Even though school was not in session Sunday, hundreds of kids and their parents filed into Manchester Elementary Middle School.
"I will be supporting the idea to refuse to use for young people," said substance abuse specialist Michael Thompson.
Sunday kicked off the eleventh year of Refuse to Use. It's a program that gives kids positive incentives for pledging to say no to drugs and alcohol.
"It's easy choice to be substance free for a short amount of time," said 10th grader Sam Silsby.
Easy, in part, because for the teens the incentives are pretty awesome. In exchange for signing a pledge, attending 5 educational sessions about substance abuse, and a $50 processing fee, the kids get a season pass to Stratton Mountain, Riley Rink, the Viking Nordic Center or tickets to the Dorset Theatre Festival.
"It gives the kids alternatives to things to do other than going out and partying and using substances. So it's a great way to learn how to have alternatives to using things they shouldn't use," said parent Clark French.
According to the national institutes of health, one in nine young people used prescription drugs non-medically in the last year. And, a Students Against Destructive Decisions study shows 72 percent of high school age kids consume alcohol by the time they graduate.

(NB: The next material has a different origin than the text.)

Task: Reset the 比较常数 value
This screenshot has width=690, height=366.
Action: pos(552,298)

""There's peer pressure everywhere. I mean, even your friends, even the closest friends. They want to get you to get going on these substances but at the same time you want to be good and good to yourself," said 7th grader Stella Oh.
So, the community has come together to give the kids more options for being good to themselves.

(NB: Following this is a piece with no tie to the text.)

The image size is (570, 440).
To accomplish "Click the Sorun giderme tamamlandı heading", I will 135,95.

It's healthy, it's physical, they're learning they're getting better. They're building confidence," said Michael Cobb of Stratton Mountain.
Cobb says the best part about the program is that it requires the parents to participate, too.
"It's really about having the dialogue. How can we get the parents and kids to talk about this at home? So they have to sign a pledge hopefully the parents are talking about 'do you know what it means to sign your name," he said.'
More than 4-hundred 7th to 12th graders from 7 schools around Manchester participate in the program.
Kids found to be in violation of the rules-- will be forced to forfeit their passes.